On the deleted product criterion for embeddability of manifolds in $\Bbb {R}^m$

Abstract

For a space N let $\tilde N = \{(x,y) \in N \times N|x \neq y \}$ . Let $\Bbb {Z}_2$ act on Ñ and on $S^{m-1}$ by exchanging factors and antipodes, respectively. For an embedding $f : N \to \Bbb {R}^m$ define the map $\tilde f : \tilde N \to S^{m-1}$ by $\tilde f(x,y) = {fx-fy \over|fx-fy|}$ .¶Theorem.
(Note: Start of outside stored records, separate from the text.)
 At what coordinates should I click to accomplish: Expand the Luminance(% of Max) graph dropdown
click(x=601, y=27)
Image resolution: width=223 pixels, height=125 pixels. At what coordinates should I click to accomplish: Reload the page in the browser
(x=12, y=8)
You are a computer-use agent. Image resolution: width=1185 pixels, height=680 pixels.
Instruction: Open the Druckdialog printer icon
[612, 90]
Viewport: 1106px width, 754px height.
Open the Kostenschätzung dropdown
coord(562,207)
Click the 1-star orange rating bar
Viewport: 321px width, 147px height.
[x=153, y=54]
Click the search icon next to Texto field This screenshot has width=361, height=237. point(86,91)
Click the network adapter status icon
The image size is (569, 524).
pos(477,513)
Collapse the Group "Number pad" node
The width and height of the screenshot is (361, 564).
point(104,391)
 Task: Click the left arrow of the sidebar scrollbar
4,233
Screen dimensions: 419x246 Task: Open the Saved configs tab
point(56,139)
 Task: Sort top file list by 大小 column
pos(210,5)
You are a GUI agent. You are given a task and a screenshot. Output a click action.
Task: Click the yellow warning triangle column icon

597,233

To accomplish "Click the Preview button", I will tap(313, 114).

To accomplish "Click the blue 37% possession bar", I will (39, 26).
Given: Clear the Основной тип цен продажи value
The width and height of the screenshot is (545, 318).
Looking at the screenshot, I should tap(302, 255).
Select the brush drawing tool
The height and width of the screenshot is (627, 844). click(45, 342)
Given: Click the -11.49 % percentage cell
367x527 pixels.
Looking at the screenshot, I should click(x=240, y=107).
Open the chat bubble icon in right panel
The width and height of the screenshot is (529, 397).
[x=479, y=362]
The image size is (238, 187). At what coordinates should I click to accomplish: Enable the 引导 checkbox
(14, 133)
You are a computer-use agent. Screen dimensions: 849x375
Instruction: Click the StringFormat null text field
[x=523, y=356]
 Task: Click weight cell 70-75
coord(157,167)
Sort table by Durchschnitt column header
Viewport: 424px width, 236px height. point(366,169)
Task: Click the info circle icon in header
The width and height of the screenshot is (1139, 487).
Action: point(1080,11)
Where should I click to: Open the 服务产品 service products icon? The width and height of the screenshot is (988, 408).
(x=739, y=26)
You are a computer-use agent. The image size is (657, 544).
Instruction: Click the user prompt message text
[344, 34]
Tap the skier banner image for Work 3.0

Let $d = 3n - 2m + 2$ and N be a closed PL n-manifold.¶a) If $d \in \{0,1,2 \}$ , N is d-connected and there exists an equivariant map $F : \tilde N \to S^{m-1}$ , then N is PL-embeddable in $\Bbb {R}^m$ .¶b) If $d \in \{-1,0,1\}$ , $m-n \ge 3$ , N is (d + 1)-connected and $f, g : N \to \Bbb {R}^m$ are PL-embeddings such that $\tilde f,\tilde g$ are equivariantly homotopic, then f, g are PL-isotopic.¶Corollary. a) Every closed 6-manifold N such that H1(N) = 0 PL embeds in $\Bbb {R}^{10}$ ;¶b) Every closed PL 2-connected 7-manifold PL embeds in $\Bbb {R}^{11}$ ;¶c) There are exactly four PL embeddings $S^{2l+1} \times S^{2l+1} \subset \Bbb {R}^{6l+4}$ up to PL isotopy (l > 0).